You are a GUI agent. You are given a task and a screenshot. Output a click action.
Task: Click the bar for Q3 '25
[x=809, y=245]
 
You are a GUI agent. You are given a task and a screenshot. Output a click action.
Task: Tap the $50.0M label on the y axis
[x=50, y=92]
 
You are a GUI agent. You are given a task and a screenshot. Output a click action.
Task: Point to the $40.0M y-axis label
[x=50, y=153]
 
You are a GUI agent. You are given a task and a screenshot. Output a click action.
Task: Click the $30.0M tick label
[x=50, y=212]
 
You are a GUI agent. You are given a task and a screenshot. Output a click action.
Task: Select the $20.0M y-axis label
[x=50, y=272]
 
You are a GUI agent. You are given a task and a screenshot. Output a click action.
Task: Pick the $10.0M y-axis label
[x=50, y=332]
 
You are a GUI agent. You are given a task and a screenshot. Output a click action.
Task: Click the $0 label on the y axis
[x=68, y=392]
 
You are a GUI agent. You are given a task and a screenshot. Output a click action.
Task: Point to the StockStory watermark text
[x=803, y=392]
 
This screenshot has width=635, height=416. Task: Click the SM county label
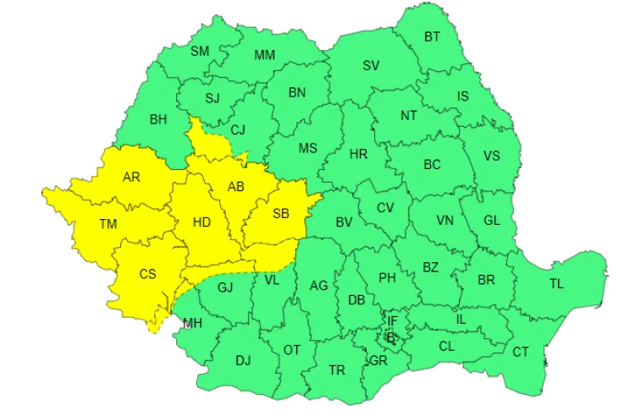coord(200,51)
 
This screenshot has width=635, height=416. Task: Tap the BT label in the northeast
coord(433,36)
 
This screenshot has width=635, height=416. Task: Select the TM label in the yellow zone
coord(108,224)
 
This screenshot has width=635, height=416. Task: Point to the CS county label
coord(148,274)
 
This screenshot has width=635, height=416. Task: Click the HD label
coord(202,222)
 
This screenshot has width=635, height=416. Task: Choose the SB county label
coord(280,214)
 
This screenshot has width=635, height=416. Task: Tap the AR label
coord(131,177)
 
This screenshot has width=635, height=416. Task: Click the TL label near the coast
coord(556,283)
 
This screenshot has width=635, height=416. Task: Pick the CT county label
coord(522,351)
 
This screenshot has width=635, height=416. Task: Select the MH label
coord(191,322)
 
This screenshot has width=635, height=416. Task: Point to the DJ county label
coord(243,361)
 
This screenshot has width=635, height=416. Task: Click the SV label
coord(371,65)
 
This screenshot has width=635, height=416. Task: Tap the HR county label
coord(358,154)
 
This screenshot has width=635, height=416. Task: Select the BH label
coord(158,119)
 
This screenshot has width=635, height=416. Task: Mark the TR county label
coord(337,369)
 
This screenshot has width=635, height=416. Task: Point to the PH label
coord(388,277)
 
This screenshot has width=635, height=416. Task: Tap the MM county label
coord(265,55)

...

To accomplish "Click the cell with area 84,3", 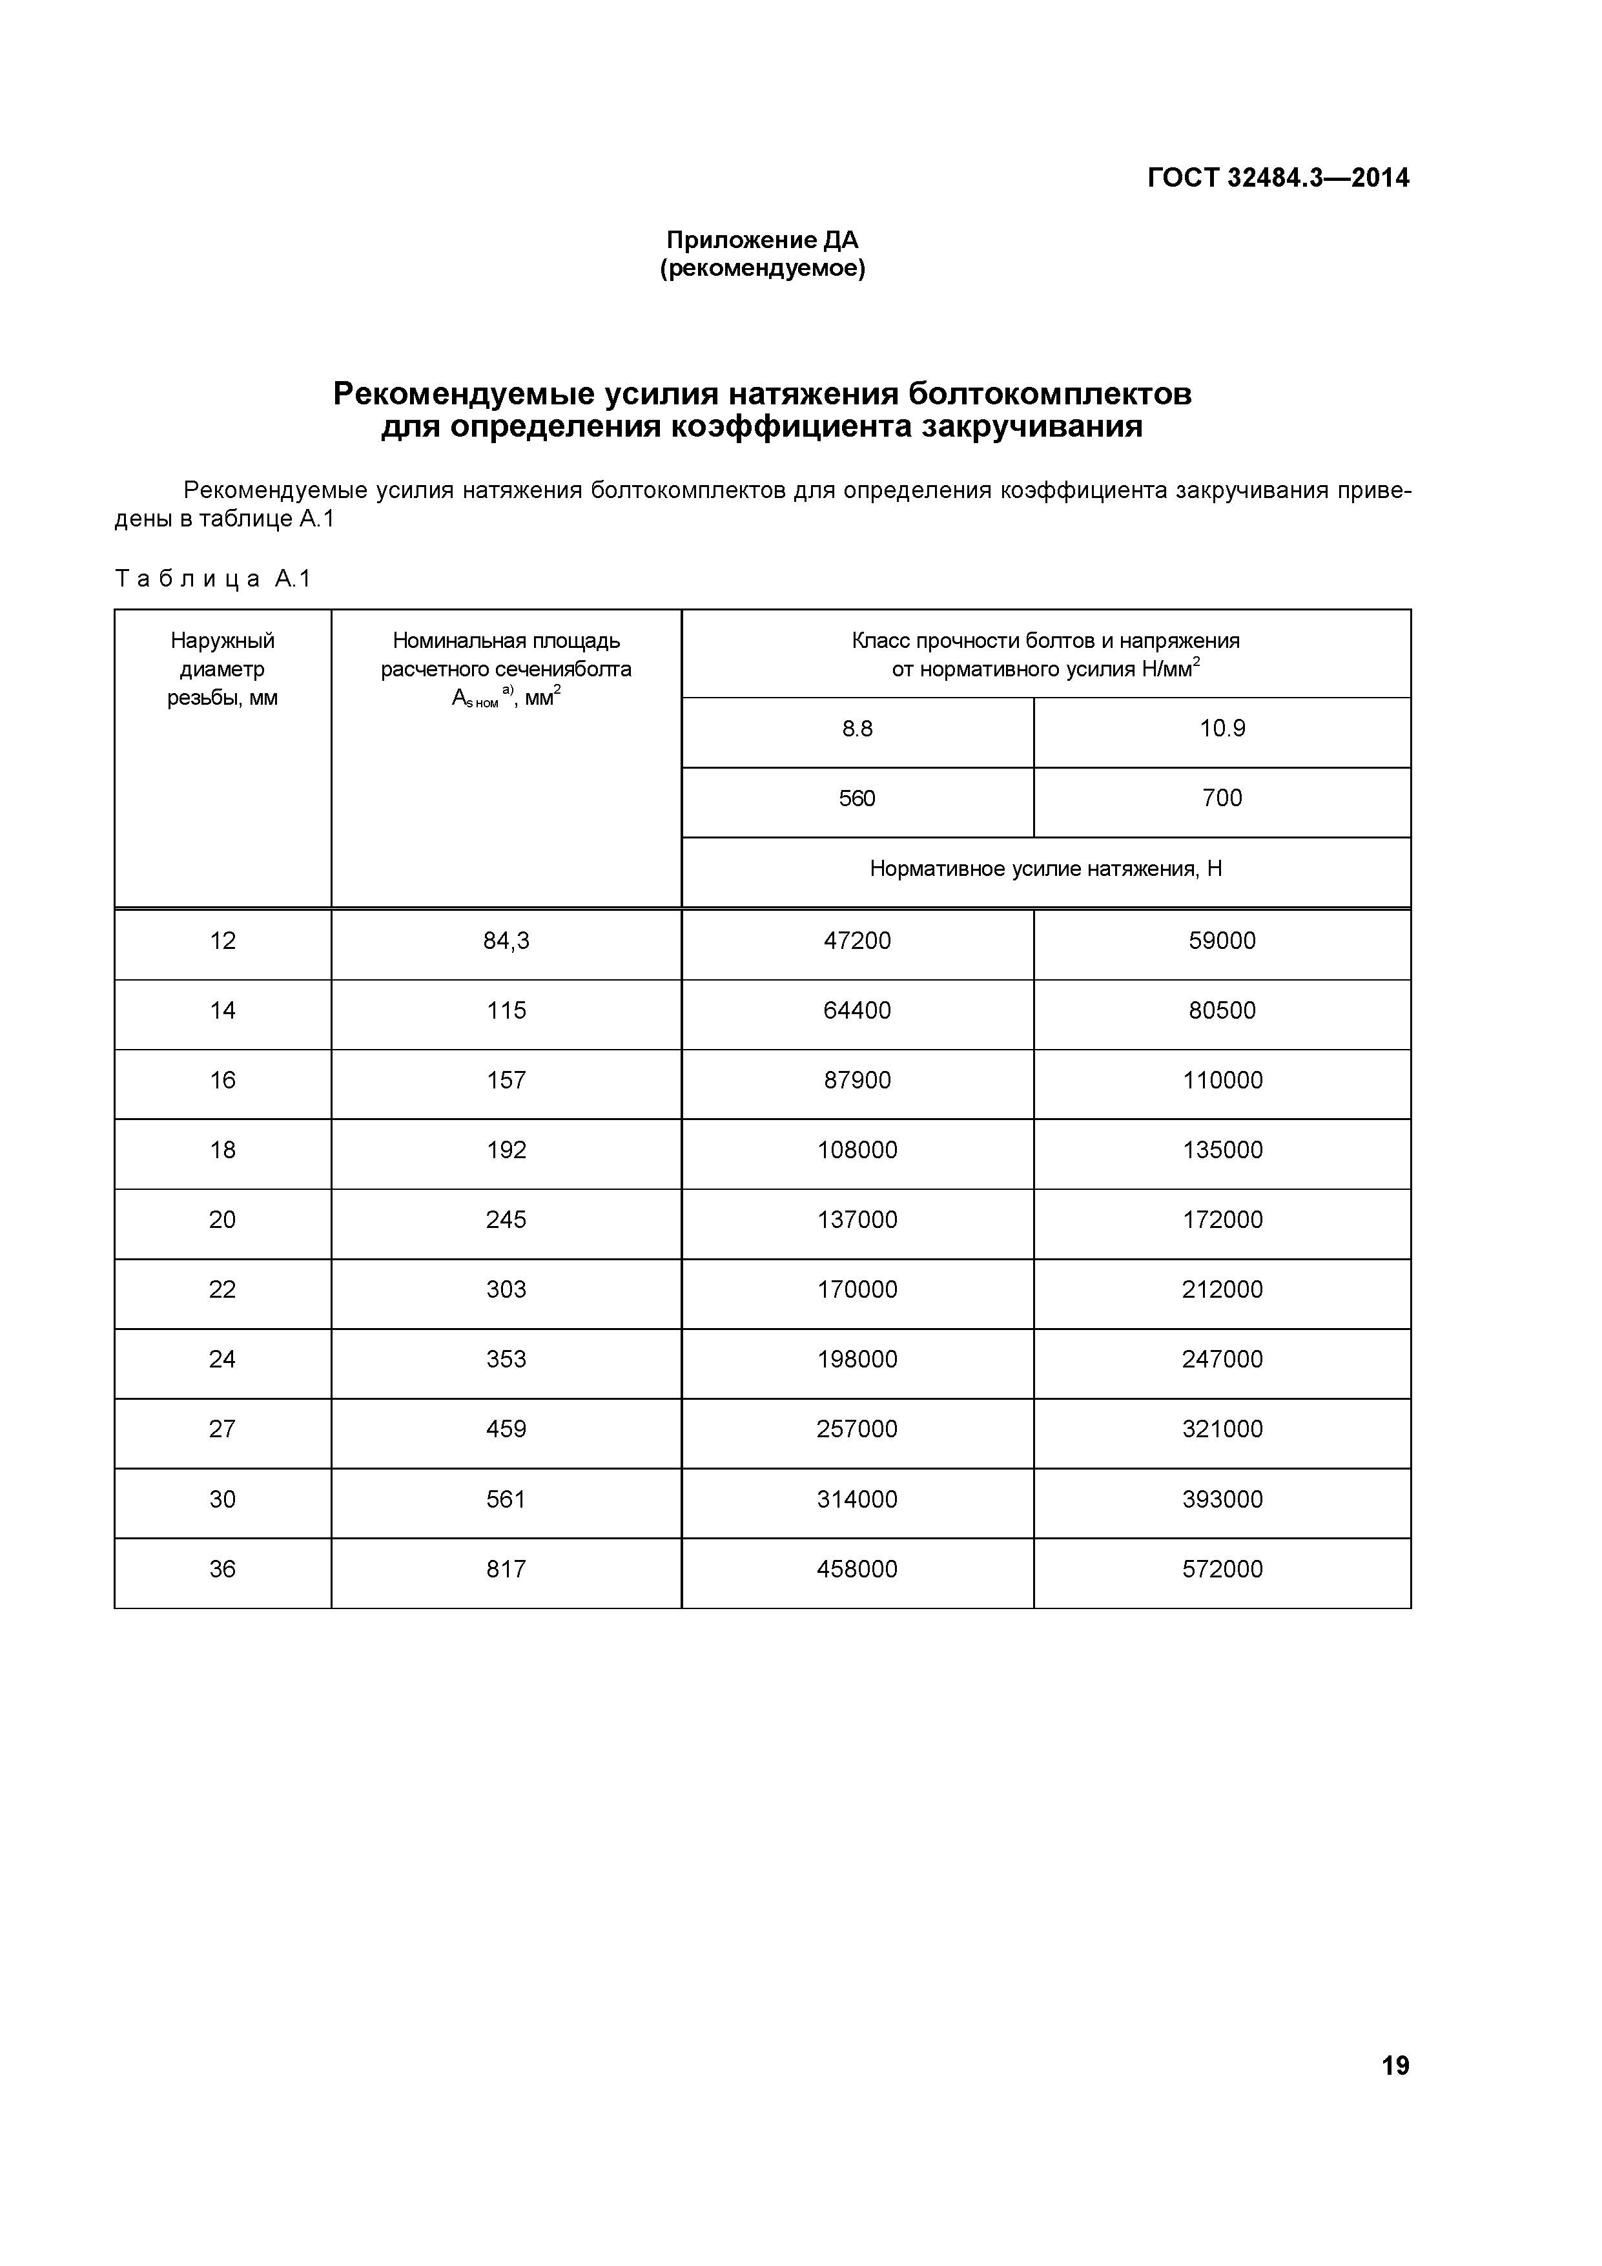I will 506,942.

Task to complete → Reproduce the entries above word for word, beginning with the line that contains "This screenshot has width=635, height=416. Task: Select the MH" and ending with the line that contains "coord(388,277)", including both of those lines.

Response to this task →
This screenshot has width=635, height=416. Task: Select the MH label
coord(191,322)
 
This screenshot has width=635, height=416. Task: Point to the DJ county label
coord(243,361)
 
This screenshot has width=635, height=416. Task: Click the SV label
coord(371,65)
 
This screenshot has width=635, height=416. Task: Tap the HR county label
coord(358,154)
 
This screenshot has width=635, height=416. Task: Select the BH label
coord(158,119)
 
This screenshot has width=635, height=416. Task: Mark the TR county label
coord(337,369)
 
This screenshot has width=635, height=416. Task: Point to the PH label
coord(388,277)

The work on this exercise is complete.